There’s much to hate in the National Defense Authorization Act (NDAA) for FY2020, which passed out of conference committee late yesterday evening (story here, summary in .pdf here). I suspect my colleagues will unpack or attack some of the details, but I’m generally annoyed by the top line – $738 billion – at a time when the annual federal budget deficit surpasses $1 trillion. The utter failure of elected officials in both parties to come to grips with our fiscal catastrophe, and align our overly ambitious strategy with our obvious resource constraints is frustrating in the extreme. If this NDAA passes, which seems all but certain, it will be yet another sign of how U.S. foreign policy is writing checks that Americans dare not cash.

But another part of the NDAA is utterly infuriating – the decision by the conferees to strip out two provisions that would have compelled Congress to revisit the 18‐​year old Authorization for Use of Military Force (AUMF) passed after 9/11, and the Iraq war AUMF of 2002, and a separate but related provision stipulating that that authority did not grant the White House carte blanche for initiating a war with Iran, something that senior Trump administration officials have suggested. Both measures were passed in the House version of the NDAA, and with bipartisan support. The Senate, however, especially Senate Republicans, refused to consider such measures.

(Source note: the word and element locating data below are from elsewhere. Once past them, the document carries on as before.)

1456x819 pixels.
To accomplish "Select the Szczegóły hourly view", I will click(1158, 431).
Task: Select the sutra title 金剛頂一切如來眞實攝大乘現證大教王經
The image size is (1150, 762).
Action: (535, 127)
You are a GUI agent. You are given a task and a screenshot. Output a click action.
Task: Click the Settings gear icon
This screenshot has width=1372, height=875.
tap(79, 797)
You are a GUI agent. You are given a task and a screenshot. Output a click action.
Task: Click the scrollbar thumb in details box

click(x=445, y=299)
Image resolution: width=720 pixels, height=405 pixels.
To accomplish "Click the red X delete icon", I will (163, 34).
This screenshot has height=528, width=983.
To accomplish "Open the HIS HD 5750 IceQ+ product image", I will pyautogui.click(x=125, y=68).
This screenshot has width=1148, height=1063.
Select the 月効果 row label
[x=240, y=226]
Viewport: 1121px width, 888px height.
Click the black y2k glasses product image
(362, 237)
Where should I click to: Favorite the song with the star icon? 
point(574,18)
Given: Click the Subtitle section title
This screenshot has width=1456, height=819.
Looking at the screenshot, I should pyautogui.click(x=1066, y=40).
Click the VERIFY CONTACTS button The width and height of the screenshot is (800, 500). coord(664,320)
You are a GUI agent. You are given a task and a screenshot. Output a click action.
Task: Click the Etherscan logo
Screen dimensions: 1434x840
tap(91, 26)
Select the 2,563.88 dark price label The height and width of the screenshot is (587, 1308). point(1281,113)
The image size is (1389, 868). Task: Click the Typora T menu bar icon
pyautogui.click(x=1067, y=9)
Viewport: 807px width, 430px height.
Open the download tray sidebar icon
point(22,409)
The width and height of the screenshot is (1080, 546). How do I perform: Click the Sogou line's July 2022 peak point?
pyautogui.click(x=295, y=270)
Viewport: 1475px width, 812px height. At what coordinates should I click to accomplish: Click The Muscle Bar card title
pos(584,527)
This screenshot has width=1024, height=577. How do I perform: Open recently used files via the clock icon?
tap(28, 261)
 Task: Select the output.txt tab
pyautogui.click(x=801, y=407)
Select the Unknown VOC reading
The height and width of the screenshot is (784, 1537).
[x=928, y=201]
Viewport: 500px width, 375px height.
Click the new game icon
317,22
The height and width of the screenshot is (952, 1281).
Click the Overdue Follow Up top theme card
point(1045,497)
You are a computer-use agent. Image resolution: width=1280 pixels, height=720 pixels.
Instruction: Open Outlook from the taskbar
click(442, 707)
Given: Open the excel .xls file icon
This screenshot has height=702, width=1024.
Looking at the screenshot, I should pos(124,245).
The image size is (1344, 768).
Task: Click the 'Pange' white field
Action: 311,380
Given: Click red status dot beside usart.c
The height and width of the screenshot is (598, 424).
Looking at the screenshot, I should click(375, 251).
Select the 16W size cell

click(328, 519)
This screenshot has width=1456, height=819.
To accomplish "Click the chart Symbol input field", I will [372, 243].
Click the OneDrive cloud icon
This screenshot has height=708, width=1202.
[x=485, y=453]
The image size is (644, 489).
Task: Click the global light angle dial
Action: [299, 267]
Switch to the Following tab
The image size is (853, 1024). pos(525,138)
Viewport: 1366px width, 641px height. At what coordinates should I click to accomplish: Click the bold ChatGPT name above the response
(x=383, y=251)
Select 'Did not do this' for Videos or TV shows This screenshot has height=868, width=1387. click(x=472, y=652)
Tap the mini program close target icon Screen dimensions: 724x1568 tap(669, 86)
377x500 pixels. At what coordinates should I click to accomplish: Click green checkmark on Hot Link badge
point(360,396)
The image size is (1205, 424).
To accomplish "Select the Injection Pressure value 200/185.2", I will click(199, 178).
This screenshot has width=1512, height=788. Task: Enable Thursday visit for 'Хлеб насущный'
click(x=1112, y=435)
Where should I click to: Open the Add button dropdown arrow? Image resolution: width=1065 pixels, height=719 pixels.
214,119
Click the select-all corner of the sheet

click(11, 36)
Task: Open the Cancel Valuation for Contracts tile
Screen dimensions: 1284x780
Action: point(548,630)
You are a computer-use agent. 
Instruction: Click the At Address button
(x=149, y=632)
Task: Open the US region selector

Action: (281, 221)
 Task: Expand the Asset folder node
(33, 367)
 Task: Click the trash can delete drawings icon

The oath of office that every member of Congress takes is not so dissimilar to that taken by members of the military: most importantly, they pledge to “support and defend the Constitution.” And that Constitution clearly states that the nation’s war powers are vested in the Legislative branch, not the Executive. In short, members of Congress who have refused to revisit the AUMF are, in effect, engaged in a dereliction of duty. But those who have blocked any consideration of the question, as has just happened, are guilty of a far greater breach of trust: they are actively subverting the Constitution. Shame on them.

This brazen attempt to prevent public oversight of America’s longest war might again pass unnoticed, were it not for the shocking revelations contained in a blockbuster Washington Post report yesterday. The report reveals that U.S. officials have been engaged in a protracted campaign to mislead the American people. Under three successive presidents — George W. Bush, Barack Obama, and Donald Trump — who all promised to avoid getting sucked into an open‐​ended nation‐​building mission, civilian and military leaders, writes the Post’s Craig Whitlock “failed to tell the truth about the war in Afghanistan…, making rosy pronouncements they knew to be false and hiding unmistakable evidence the war had become unwinnable.”

Such revelations are not all that surprising, sadly. Drawing on an important Cato study that he co‐​wrote with John Mueller earlier this year, John Glaser explains how U.S. leaders, “have rather persistently depicted a rosier picture than the facts warranted,” and he concludes that “this dishonesty, in fact, is a big part of why the war persists.”

There may be a ray of hope on the horizon, however. While at least some of their fellow senators are actively engaged in a campaign to thwart meaningful oversight of this never‐​ending war, New York Senator Kirsten Gillibrand and Connecticut Senator Richard Blumenthal yesterday declared that the Post’s revelations compelled public hearings. They are correct. But, as minority members on the Armed Services Committee, they can’t force such an inquiry. Who among the many GOP senators who have, in the past, spoken eloquently about the need to claw back the war powers will take up the mantle? Who else in the Senate believes that the American people deserve to know the truth about the war in Afghanistan? Who is this generation’s J. William Fulbright?